• [Selection]:
__________

The function $f_n(x) = n \sin(x/n)$ The function $f_n(x) = n \sin(x/n)$. Then which option is the correct?
(a) does not converge for any $x$ as $n \to\infty$.
(b) converges to the constant function $1$ as $n \to\infty$.
(c) converges to the function $x$ as $n \to\infty$.
(d) does not converge for all $x$ as $n \to\infty$.
If $x=n\pi$ then function will be zero. But what should be the general case? Thanks for help.
 A: You want to find $\displaystyle\lim_{n \to \infty}f_n(x)$ for $x$ in some $E$.
Take a fixed $x \in E$ (you cannot take $x=n\pi$) and evaluate $\displaystyle\lim_{n \to \infty}f_n(x)$.

__________

• [Supplied entries]:
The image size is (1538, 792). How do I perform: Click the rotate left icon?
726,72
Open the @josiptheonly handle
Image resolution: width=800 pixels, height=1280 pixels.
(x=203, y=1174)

__________

• [To-do list]:
A. From the thread on n sin(x/n), reproduce the text between "(c) converges to" and "in some $E$.", inclusive.
B. Say whether each statement agrees with the thread on n sin(x/n). Answer yes or no, and quote the words that decide it. (i) The asker notes that the function is zero when x equals nπ. (ii) The reply allows x to be taken as nπ when x is fixed. (iii) Option (c) says the function converges to the constant function 1.
The rows play no part in this.

• [Solved tasks]:
A.
(c) converges to the function $x$ as $n \to\infty$.
(d) does not converge for all $x$ as $n \to\infty$.
If $x=n\pi$ then function will be zero. But what should be the general case? Thanks for help.
 A: You want to find $\displaystyle\lim_{n \to \infty}f_n(x)$ for $x$ in some $E$.

B.
(i) Yes: "If $x=n\pi$ then function will be zero."
(ii) No: "(you cannot take $x=n\pi$)"
(iii) No: "(c) converges to the function $x$ as $n \to\infty$."